Provide again, from the entries below, every line from the one containing "Switch to the By Permission Filter tab" through the one containing "Given: Open Favorites", exactly as written, and no other line.

━━ Stored data ━━

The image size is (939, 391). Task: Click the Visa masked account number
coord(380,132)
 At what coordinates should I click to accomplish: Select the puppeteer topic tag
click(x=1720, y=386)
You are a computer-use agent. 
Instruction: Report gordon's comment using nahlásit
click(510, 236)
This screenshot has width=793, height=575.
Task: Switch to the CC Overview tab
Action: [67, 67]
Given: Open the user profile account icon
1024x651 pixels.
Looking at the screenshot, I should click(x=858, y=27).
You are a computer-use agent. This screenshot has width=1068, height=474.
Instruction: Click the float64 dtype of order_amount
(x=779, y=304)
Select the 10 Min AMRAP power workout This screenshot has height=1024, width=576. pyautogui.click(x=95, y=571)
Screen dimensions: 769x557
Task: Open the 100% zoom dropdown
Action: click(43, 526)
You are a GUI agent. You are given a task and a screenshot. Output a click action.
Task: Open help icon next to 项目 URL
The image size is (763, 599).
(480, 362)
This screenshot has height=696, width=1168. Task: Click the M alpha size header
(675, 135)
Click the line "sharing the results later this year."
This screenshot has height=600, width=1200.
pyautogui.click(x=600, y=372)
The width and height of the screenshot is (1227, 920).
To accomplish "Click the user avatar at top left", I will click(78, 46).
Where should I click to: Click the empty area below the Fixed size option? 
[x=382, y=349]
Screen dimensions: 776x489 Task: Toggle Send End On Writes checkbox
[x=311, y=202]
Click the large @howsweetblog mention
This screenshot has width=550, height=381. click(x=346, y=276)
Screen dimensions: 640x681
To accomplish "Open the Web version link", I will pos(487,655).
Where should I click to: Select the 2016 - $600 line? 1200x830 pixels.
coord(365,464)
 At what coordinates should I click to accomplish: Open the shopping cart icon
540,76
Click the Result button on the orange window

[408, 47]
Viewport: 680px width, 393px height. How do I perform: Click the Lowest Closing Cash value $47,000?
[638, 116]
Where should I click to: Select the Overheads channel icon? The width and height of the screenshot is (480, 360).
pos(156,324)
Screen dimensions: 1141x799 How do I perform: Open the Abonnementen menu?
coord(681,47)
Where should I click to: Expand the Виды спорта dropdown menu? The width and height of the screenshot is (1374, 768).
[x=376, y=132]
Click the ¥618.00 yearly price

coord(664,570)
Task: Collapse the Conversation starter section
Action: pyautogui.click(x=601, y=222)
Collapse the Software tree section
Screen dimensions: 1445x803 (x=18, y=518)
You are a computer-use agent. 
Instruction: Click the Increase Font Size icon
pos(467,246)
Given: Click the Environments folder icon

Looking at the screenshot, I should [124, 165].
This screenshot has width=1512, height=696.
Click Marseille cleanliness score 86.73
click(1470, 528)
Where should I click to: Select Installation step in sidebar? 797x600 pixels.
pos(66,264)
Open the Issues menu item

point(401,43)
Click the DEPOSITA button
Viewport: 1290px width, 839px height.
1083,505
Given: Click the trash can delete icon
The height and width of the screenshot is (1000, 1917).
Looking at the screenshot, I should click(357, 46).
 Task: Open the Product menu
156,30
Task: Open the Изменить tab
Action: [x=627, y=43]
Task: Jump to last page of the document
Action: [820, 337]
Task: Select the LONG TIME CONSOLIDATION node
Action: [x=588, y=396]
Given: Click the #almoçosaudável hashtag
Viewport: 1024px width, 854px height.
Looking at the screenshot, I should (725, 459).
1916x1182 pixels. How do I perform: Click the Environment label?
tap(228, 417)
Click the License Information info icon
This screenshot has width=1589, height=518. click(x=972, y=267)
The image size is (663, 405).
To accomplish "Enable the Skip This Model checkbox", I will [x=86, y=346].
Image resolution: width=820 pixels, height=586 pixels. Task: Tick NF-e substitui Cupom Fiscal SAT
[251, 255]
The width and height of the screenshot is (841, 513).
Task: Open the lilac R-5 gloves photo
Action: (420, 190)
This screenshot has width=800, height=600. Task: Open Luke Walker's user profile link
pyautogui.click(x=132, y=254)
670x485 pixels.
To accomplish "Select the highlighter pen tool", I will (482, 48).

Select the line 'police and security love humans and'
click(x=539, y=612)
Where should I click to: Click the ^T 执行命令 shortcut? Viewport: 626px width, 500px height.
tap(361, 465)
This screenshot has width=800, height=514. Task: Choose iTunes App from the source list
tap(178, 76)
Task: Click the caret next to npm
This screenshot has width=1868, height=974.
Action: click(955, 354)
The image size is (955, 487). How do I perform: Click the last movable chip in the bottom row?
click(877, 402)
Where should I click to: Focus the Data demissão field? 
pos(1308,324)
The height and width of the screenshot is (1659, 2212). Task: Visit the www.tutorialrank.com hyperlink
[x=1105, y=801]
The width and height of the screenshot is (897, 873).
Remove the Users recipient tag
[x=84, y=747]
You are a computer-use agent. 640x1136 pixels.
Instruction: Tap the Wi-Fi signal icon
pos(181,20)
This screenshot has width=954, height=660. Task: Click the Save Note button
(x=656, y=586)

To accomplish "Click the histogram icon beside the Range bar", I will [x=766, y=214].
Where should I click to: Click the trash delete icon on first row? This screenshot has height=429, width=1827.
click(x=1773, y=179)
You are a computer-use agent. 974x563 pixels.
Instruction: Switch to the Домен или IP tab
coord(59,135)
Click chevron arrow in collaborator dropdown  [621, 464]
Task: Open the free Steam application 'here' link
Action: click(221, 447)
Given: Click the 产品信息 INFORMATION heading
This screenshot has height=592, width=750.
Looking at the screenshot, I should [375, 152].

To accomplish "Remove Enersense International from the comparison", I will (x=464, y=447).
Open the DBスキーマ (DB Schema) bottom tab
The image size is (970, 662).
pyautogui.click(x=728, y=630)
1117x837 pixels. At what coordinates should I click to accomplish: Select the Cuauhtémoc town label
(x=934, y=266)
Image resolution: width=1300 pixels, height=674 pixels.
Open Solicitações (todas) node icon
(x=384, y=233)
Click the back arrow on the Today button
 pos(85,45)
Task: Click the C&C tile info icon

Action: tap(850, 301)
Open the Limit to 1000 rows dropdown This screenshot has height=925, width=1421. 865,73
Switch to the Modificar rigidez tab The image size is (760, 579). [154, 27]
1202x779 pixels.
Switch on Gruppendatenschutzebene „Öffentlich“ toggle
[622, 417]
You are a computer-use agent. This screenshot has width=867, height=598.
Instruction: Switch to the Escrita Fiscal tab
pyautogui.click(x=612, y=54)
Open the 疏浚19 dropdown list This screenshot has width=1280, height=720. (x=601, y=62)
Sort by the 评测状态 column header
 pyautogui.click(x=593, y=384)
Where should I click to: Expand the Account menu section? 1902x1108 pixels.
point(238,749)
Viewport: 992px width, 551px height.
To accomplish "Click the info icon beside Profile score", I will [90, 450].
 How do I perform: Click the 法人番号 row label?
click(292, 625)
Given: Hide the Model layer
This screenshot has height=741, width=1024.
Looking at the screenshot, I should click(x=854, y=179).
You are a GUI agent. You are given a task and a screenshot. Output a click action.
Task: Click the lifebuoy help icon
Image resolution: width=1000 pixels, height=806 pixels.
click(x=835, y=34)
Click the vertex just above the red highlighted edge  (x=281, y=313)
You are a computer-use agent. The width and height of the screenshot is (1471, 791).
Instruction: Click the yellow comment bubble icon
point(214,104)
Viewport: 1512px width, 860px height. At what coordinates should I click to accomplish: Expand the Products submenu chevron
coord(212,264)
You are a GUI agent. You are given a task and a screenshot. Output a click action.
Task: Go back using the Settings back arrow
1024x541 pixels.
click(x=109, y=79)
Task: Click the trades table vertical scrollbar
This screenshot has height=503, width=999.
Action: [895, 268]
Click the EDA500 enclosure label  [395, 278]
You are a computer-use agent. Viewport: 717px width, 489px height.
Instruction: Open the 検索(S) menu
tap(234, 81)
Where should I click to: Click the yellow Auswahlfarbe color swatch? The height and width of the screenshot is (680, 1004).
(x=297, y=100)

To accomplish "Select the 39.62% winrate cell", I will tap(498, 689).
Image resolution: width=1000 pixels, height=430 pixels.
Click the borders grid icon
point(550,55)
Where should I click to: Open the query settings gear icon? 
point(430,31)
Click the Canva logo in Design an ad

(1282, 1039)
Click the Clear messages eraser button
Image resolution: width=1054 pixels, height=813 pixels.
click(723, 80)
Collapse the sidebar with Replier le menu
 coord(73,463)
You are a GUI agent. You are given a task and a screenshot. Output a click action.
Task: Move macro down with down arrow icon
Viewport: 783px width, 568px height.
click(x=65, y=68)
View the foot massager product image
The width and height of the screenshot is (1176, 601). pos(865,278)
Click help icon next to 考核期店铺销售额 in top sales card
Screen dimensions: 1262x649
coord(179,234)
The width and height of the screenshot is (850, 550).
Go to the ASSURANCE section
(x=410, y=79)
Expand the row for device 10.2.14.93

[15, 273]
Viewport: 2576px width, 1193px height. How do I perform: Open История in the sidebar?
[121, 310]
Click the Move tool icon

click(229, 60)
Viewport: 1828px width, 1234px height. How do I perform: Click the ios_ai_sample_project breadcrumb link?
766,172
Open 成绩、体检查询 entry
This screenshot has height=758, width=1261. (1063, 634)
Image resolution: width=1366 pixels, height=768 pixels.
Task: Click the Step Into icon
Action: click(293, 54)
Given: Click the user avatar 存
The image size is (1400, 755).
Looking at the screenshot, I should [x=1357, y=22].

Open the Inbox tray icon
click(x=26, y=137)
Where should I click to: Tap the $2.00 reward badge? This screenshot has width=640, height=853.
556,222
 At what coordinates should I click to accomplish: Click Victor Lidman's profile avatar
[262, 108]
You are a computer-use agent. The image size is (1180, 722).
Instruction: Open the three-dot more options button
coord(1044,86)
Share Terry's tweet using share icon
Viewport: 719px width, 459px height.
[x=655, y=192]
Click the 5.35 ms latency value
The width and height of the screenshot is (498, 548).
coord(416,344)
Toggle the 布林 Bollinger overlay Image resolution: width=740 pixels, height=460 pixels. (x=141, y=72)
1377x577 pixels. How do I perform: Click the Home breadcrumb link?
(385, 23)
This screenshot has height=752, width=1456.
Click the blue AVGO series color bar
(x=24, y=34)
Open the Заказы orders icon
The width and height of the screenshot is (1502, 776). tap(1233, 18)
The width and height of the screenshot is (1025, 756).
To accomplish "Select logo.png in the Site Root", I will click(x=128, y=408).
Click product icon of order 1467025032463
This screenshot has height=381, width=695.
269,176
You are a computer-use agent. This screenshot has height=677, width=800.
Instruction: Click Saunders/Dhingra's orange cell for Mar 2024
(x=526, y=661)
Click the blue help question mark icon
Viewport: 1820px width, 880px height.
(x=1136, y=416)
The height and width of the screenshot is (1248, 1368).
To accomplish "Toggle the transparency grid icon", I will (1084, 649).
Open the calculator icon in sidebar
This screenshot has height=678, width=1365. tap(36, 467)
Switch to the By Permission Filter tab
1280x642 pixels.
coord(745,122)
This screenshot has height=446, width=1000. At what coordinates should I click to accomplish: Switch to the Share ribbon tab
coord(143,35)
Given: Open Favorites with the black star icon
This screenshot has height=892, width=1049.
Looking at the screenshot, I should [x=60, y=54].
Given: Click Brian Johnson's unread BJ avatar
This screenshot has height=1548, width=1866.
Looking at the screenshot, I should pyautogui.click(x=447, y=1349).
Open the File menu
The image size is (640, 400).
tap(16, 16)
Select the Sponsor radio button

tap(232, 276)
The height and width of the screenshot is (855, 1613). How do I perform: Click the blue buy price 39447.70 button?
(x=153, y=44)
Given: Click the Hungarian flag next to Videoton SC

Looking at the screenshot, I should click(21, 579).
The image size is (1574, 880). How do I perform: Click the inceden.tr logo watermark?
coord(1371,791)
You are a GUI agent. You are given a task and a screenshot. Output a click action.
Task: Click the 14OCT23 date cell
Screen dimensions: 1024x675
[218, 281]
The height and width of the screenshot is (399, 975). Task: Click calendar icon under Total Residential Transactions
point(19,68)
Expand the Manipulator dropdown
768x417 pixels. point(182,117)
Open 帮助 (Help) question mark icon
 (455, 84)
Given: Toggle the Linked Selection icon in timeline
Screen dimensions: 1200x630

━━━

*Answer box*.
Switch to the By Permission Filter tab
1280x642 pixels.
coord(745,122)
This screenshot has height=446, width=1000. At what coordinates should I click to accomplish: Switch to the Share ribbon tab
coord(143,35)
Given: Open Favorites with the black star icon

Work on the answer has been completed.